- SELECTED PASSAGE:
Forums

urllib2 web2py timeout problem with some websites

I have a script that I can run from my pythonanywhere console and it executes this code perfectly and I'm able to process the website. However, whenever I try to execute this code from my web2py default.py controller it times out. If I don't add the timeout then it hangs forever. If I change the website to www.google.com it works. Any ideas why it works in a script and not in web2py?

html = urllib2.urlopen('http://www.grocerysmarts.com/utah/lists/indexg84cac.php?m84ac2', timeout=10).read()

Thanks!

That's weird. Have you tried reloading your app from the "Web" tab?

Yes. I've tried that about 20 times.

That's very odd. You have a paid account so you shouldn't be going through the proxy (unless you added specific http_proxy environment variables etc to your code at some stage?). And it seems unlikely that the site you're going to has blacklisted the IP of the web server you're running on specifically. What happens if you try to get the front page of the same site, ie. http://www.grocerysmarts.com/? And if that doesn't work, how about a different non-whitelisted site -- say, http://www.wikipedia.com/?

Extracted records
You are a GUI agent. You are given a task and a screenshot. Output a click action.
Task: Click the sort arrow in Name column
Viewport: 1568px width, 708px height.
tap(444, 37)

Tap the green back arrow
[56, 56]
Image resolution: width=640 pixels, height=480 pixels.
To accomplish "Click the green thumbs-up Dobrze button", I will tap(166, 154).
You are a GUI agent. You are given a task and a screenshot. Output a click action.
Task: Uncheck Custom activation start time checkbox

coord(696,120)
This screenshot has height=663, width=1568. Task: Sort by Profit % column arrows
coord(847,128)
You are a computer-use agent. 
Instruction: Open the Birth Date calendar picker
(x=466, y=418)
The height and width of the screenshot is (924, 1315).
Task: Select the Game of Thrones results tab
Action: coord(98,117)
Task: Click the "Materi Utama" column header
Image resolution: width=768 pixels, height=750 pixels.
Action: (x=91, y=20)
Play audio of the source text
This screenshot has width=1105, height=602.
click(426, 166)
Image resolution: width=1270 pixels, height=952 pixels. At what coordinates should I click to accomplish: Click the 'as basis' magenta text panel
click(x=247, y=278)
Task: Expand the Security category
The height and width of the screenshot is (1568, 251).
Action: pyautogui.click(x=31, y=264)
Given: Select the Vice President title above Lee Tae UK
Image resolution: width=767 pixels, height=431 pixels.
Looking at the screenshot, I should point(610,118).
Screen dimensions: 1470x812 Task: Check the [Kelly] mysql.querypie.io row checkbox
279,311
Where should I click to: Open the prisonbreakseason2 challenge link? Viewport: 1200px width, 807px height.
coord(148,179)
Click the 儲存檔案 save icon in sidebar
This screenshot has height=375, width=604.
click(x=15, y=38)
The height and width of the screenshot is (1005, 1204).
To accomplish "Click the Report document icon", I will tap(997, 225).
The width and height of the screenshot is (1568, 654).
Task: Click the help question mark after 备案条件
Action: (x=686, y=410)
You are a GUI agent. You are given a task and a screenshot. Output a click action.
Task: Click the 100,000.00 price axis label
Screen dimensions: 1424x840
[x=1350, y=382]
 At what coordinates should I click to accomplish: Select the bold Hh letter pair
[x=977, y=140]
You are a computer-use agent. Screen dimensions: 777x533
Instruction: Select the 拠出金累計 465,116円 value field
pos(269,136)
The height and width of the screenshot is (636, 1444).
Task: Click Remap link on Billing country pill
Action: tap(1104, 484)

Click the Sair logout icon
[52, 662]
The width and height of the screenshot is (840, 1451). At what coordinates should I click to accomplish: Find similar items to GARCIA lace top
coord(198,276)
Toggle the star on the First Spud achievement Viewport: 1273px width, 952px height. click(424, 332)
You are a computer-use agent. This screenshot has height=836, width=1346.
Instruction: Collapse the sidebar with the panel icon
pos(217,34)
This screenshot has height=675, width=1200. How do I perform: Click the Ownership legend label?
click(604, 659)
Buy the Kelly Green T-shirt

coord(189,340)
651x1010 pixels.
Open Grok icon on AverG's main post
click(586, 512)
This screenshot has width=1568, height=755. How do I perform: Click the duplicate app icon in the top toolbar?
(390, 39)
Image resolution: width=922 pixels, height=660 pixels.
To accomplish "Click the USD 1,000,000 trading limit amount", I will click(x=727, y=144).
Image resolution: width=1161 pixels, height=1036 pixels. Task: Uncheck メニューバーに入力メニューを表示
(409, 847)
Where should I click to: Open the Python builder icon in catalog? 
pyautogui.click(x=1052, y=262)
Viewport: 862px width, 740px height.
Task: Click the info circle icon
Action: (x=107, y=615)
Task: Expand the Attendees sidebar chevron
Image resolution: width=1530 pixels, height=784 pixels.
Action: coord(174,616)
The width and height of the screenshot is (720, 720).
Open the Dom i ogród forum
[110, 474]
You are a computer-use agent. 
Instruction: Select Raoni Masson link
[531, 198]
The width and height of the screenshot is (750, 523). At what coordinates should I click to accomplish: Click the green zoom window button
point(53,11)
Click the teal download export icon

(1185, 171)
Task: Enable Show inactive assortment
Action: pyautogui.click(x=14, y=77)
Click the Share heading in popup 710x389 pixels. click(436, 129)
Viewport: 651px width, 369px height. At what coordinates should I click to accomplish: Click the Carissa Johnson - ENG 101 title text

- WHAT IS ASKED:
[A] Translate this sentence from the forum thread about the urllib2 timeout into Spanish: "If I change the website to www.google.com it works."
[B] In the forum thread about the urllib2 timeout, what kind of account does the last reply say the original poster has?
[C] Write the next reply in the forum thread about the urllib2 timeout, following on from its final message.

- RESPONSES TO THE EXERCISE:
[A] Si cambio el sitio web a www.google.com, funciona.

[B] A paid account.

[C]
It does not work if I use http://www.grocerysmarts.com/, but it works fine if I use http://www.wikipedia.com/. I ran my script again from the pythonanywhere console it works fine using http://www.grocerysmarts.com/. Is there a different whitelist for the webserver? I have not added any http_proxy environment variables. All I'm doing is trying to run the exact same code from my script (that works) in my controller. I've dumb it down to a minimal amount of code.

This works fine:

import urllib2
def index():
    html = urllib2.urlopen('http://www.wikipedia.com/', timeout=10).read()

This works when running python script in console (with the def index() removed), but it does not work in web2py controller:

import urllib2
def index():
    html = urllib2.urlopen('http://www.grocerysmarts.com/', timeout=10).read()

That's really weird. I've just checked all of the web and console servers in our cluster, and on each one I ran wget http://www.grocerysmarts.com/. On every single one apart from one web server, it worked fine. On the one web server where it failed, it just hung. Which sounds exactly like the problem you're seeing.

My best guess is that they've blocked the IP address on that web server using some kind of security software that just leaves connections open. Did this suddenly start going wrong after you'd had your web app running for a while? Or has it never work from your web app?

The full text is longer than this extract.